The three—judge appellate panel in Tataz —- with Judge Ruiz partially dissenting, in favor of reversing the conviction for unlawful assembly at the Rayburn Building —- affirmed all convictions of multiple defendants for unlawful assembly in the Capitol Building, at the Hart Senate Office Building and the Rayburn House Office Building, and for crossing police lines after leaving permit-issued protest space outside the Capitol Building.

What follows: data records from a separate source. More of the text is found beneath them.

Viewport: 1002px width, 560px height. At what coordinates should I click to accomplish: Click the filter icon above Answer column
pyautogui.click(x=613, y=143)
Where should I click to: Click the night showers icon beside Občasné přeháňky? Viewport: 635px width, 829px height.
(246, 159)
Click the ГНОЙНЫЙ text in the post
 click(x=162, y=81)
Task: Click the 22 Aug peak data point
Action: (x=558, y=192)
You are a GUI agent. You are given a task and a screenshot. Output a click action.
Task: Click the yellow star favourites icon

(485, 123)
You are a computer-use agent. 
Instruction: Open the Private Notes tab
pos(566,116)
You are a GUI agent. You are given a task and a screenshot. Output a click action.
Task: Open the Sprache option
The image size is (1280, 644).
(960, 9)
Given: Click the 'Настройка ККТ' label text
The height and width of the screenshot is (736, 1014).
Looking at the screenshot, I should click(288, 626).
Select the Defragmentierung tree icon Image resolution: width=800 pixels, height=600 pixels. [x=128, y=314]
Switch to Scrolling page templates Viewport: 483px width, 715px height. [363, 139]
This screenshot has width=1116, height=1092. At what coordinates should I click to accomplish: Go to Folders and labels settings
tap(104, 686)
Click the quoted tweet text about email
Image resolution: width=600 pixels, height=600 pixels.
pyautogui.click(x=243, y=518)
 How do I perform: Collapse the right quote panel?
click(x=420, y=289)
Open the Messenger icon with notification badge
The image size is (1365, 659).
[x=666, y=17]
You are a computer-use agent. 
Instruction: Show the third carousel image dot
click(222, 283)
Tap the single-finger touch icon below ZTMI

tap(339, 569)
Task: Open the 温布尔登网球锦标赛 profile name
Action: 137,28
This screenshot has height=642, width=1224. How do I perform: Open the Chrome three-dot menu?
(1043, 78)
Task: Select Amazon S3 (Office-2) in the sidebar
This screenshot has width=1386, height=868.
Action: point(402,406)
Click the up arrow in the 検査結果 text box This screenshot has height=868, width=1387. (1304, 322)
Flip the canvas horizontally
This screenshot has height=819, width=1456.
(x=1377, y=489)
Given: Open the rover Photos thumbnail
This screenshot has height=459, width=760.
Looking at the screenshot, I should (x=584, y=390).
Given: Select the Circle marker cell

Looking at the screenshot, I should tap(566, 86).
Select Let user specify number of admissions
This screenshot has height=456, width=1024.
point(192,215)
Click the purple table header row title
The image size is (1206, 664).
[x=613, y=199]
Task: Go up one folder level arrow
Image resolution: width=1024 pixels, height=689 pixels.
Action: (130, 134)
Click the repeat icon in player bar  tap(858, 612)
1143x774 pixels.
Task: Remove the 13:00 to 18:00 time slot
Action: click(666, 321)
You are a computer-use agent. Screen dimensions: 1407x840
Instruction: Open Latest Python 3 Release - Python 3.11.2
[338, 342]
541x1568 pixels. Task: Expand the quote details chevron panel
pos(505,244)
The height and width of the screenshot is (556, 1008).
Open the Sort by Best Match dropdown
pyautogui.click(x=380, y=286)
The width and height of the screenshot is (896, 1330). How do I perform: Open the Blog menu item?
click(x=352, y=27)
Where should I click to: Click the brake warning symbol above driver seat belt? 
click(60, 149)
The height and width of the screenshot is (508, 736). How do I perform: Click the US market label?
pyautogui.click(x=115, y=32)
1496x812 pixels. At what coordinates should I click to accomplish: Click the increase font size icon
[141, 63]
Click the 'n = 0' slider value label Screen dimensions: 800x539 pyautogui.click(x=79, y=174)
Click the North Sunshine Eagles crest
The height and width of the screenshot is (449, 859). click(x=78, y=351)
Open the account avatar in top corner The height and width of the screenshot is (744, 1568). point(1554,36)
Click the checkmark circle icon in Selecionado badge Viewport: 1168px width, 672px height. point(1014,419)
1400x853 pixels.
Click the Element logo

Judge Ruiz —- partially dissenting only as to the following count — found that the D.C. COA’s en banc Adams decision required reversal of the unlawful assembly conviction at the Rayburn building, finding that Adams requires that those assembled breach or threaten a breach of the peace, and that no charge was made concerning breach of the peace, no such evidence was submitted, and that no judicial finding of breach of the peace was entered at the bench trial. Judge Ruiz wrote that only an en banc panel can decide not to follow the en banc Adams precedent.
Unfortunately, the Tataz majority approves of the constitutionality of the Capitol Police permitting process, even though it apparently was not challenged in any of the appellants’ briefs. Such a critical First Amendment issue should not be decided without first inviting the parties to fully brief the issue, thusly letting potential amicus parties to decide whether to get on board. In that regard, the majority said:
“Although it was not the subject of much testimony at trial, the Capitol Police have adopted a content-neutral permit process allowing demonstration activity on the Capitol grounds subject to time, place and manner limitations. See U.S. CAPITOL POLICE, CONDUCTING AN EVENT ON UNITED STATES CAPITOL GROUNDS, https://www.uscapitolpolice.gov/special_events/guidelines_app_page.pdf (revised June 2009). Appellants availed themselves of this process initially; they did not, that is to say, challenge ex ante as an unconstitutional prior restraint the geographical limitations placed on their permission to assemble. Indeed, considering the testimony of one defendant at trial that all the protesters wished to do outside the Capitol Building was lay a coffin on the west front steps as a symbolic gesture, it is not apparent that they would have been denied a permit for that activity had they applied for it in advance.”
As an aside and arising from the federal colonialism that continues through today over the District of Columbia, prosecutions for demonstrations at the Capitol, the Supreme Court, and at other federal property repeatedly are handled by the D.C. Attorney General’s Office in the Superior Court, rather than by the United States Attorney’s Office at the United States District Court. As a final aside, I know at least one of the appellants, a very likable, colorful and interesting lifelong peace activist.